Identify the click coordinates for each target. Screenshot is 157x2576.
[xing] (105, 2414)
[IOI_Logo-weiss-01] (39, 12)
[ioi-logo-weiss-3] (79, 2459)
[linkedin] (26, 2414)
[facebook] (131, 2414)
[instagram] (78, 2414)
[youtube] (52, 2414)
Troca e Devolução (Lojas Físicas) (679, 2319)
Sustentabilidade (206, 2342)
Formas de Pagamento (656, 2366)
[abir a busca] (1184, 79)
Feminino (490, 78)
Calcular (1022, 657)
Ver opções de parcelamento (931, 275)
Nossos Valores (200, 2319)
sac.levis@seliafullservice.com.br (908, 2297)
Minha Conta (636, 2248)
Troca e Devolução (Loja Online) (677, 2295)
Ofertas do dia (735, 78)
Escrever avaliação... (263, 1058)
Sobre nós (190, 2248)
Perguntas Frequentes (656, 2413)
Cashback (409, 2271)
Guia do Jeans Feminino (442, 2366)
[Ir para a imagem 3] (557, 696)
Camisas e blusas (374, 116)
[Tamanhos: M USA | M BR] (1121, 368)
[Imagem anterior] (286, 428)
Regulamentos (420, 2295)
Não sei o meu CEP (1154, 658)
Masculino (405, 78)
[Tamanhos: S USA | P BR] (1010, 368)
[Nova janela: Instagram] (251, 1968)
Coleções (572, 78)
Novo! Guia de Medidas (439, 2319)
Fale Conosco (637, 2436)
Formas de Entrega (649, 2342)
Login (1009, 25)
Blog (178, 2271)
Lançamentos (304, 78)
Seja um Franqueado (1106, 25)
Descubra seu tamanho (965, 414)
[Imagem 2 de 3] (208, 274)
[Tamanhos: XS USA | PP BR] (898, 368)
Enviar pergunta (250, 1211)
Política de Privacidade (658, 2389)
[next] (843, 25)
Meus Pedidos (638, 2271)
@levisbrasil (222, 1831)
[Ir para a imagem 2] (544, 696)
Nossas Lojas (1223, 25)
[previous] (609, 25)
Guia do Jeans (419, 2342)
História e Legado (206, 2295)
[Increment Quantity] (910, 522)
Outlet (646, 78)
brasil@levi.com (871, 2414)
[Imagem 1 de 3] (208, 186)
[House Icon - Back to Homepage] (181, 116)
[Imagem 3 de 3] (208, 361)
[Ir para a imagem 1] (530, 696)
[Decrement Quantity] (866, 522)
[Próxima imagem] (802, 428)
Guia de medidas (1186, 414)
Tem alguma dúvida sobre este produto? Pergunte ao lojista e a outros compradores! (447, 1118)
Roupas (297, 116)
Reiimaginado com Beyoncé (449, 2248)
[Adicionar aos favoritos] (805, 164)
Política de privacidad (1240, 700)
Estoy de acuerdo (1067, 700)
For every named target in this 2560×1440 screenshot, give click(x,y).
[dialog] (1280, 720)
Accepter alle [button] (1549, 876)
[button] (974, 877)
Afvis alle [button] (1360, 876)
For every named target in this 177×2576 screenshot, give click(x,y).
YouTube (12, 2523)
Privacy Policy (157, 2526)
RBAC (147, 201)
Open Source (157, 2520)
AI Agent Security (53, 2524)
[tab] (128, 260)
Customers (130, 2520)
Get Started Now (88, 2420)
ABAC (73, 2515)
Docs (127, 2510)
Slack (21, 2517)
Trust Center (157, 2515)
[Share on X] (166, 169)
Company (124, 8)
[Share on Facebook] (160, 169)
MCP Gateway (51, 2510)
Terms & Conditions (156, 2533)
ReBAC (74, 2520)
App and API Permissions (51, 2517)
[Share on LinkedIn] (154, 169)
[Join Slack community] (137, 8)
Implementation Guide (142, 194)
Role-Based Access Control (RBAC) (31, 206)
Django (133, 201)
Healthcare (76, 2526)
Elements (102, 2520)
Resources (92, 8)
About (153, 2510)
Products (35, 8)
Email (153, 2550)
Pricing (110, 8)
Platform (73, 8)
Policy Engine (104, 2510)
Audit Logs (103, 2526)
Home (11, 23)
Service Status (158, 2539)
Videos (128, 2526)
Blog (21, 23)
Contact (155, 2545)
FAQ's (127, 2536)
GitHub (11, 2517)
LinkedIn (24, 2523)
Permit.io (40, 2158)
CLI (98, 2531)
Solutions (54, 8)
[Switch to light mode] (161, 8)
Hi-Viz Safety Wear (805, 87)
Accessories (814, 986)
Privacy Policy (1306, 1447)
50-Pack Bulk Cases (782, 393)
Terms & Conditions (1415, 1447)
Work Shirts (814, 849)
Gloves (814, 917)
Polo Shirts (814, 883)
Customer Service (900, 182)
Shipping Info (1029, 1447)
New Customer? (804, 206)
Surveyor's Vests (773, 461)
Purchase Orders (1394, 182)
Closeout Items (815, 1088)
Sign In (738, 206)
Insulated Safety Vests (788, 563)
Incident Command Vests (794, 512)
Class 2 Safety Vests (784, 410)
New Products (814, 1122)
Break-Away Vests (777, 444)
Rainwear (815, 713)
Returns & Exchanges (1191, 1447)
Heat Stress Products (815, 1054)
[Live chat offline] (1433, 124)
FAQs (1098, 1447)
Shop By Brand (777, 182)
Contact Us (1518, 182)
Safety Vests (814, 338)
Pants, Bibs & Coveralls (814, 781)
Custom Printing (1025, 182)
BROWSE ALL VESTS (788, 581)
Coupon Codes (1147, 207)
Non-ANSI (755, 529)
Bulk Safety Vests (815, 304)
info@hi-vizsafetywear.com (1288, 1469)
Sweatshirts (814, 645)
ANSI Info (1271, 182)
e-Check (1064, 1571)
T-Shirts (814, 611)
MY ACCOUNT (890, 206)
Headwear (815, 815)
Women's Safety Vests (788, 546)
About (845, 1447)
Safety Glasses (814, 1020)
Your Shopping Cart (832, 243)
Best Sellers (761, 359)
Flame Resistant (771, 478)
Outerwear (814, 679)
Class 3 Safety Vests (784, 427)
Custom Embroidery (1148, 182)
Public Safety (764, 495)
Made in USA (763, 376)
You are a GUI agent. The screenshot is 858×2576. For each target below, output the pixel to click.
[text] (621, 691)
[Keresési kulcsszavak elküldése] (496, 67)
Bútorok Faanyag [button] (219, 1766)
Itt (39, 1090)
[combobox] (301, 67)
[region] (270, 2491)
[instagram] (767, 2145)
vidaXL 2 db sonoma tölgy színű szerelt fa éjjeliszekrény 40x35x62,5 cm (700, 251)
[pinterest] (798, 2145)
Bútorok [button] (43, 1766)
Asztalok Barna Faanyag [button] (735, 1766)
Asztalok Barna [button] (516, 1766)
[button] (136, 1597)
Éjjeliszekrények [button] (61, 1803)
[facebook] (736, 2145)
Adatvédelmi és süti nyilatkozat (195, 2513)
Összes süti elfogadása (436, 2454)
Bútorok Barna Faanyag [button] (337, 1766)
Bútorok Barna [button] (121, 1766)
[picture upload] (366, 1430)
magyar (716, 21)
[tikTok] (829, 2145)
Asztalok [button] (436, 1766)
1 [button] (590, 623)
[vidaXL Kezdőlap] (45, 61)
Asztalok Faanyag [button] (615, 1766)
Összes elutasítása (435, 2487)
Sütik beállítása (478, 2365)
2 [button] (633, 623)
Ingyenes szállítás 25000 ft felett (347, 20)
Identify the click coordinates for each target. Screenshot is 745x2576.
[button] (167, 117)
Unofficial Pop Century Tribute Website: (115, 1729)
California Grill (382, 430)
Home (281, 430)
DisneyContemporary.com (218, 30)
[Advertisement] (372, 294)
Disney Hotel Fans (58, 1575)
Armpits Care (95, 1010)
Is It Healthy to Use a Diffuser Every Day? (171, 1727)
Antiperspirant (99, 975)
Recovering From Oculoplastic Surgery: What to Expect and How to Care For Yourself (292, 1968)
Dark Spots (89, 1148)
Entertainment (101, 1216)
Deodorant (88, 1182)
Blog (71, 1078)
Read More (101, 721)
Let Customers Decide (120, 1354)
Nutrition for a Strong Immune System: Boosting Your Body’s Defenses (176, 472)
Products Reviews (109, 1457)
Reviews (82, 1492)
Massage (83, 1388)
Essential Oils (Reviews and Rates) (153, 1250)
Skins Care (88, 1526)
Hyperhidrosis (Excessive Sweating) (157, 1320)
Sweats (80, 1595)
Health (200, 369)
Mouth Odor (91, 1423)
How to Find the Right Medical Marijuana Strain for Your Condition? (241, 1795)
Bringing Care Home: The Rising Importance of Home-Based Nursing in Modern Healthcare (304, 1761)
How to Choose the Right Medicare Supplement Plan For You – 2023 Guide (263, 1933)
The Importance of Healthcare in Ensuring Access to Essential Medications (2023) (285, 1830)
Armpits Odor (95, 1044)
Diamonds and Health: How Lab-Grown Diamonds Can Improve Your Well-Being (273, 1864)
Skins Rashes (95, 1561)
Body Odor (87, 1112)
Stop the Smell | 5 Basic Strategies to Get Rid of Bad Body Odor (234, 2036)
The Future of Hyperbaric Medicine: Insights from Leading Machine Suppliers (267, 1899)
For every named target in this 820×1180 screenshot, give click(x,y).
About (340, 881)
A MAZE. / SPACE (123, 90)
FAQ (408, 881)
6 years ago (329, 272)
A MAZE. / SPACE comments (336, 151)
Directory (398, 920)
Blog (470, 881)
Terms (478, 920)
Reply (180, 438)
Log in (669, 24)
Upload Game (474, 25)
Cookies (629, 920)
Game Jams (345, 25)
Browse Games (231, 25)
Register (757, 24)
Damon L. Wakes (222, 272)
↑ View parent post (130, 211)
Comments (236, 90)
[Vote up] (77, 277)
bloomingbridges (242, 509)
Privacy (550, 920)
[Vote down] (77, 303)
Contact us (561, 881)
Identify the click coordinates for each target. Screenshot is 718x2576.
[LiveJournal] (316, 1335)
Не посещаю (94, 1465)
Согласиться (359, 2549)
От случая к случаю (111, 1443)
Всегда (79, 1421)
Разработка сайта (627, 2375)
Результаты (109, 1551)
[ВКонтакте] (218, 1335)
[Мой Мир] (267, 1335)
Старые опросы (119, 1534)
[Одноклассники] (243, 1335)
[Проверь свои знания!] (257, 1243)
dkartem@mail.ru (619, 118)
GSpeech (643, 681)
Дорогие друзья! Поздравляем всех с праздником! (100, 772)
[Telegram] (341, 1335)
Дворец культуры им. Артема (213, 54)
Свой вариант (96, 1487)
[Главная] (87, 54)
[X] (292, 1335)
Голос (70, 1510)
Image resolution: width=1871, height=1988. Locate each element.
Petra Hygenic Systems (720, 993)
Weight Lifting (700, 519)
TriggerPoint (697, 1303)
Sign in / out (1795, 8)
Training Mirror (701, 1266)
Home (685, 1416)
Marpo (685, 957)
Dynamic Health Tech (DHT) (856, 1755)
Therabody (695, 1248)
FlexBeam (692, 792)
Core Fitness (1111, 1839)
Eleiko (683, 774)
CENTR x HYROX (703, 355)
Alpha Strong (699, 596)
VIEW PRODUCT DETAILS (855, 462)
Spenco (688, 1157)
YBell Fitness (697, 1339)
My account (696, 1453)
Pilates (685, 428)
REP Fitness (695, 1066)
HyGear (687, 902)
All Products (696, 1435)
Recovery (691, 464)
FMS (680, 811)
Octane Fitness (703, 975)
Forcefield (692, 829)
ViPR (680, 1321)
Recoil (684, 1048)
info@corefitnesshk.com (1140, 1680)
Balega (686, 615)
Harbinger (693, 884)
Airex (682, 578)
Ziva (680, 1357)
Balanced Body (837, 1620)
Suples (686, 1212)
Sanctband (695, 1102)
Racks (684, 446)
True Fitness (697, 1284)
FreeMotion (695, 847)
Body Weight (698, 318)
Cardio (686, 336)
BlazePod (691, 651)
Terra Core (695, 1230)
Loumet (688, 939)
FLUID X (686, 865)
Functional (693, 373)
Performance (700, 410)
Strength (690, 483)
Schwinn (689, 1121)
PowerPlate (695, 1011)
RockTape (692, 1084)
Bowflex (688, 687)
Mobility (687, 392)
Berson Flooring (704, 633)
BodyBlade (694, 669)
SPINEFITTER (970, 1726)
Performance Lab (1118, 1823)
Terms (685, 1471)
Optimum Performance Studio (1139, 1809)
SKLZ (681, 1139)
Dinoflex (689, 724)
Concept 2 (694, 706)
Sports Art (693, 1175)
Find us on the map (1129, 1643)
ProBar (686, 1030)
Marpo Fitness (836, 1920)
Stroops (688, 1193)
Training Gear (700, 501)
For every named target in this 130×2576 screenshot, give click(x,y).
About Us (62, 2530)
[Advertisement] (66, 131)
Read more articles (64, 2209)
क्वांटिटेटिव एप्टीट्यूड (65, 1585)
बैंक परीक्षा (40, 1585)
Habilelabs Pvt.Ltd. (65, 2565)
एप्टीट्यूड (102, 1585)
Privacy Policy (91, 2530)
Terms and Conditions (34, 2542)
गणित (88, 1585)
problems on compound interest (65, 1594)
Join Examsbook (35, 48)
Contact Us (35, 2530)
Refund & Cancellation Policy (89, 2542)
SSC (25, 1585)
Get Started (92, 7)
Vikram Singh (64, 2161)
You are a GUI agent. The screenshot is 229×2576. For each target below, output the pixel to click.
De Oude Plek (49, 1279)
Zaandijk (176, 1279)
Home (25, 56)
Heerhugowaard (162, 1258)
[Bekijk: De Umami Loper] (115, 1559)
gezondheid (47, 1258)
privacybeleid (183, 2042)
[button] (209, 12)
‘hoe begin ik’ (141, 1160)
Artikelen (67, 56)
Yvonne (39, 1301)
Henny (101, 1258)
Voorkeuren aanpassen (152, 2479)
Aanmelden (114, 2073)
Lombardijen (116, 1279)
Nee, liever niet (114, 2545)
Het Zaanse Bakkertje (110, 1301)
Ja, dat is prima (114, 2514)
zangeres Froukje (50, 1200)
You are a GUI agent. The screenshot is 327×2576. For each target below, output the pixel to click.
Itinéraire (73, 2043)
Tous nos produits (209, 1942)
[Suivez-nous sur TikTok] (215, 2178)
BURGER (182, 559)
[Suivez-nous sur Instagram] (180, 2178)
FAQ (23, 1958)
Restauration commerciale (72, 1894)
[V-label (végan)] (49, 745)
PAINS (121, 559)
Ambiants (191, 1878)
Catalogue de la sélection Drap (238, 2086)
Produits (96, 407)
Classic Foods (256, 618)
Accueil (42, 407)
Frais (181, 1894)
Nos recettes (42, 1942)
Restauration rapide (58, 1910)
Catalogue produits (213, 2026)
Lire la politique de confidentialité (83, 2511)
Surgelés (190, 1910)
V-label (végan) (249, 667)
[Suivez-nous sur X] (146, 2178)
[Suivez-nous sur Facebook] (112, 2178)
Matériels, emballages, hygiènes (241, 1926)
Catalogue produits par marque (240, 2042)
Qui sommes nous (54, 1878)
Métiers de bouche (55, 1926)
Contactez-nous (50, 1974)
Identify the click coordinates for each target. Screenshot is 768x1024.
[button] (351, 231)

What is needed » There is a line with "HyGear (687, 902)" and a line with "Performance (700, 410)" above. Copy exactly those two lines and all lines between them, with nothing else.

Exercise answer »
HyGear (687, 902)
All Products (696, 1435)
Recovery (691, 464)
FMS (680, 811)
Octane Fitness (703, 975)
Forcefield (692, 829)
ViPR (680, 1321)
Recoil (684, 1048)
info@corefitnesshk.com (1140, 1680)
Balega (686, 615)
Harbinger (693, 884)
Airex (682, 578)
Ziva (680, 1357)
Balanced Body (837, 1620)
Suples (686, 1212)
Sanctband (695, 1102)
Racks (684, 446)
True Fitness (697, 1284)
FreeMotion (695, 847)
Body Weight (698, 318)
Cardio (686, 336)
BlazePod (691, 651)
Terra Core (695, 1230)
Loumet (688, 939)
FLUID X (686, 865)
Functional (693, 373)
Performance (700, 410)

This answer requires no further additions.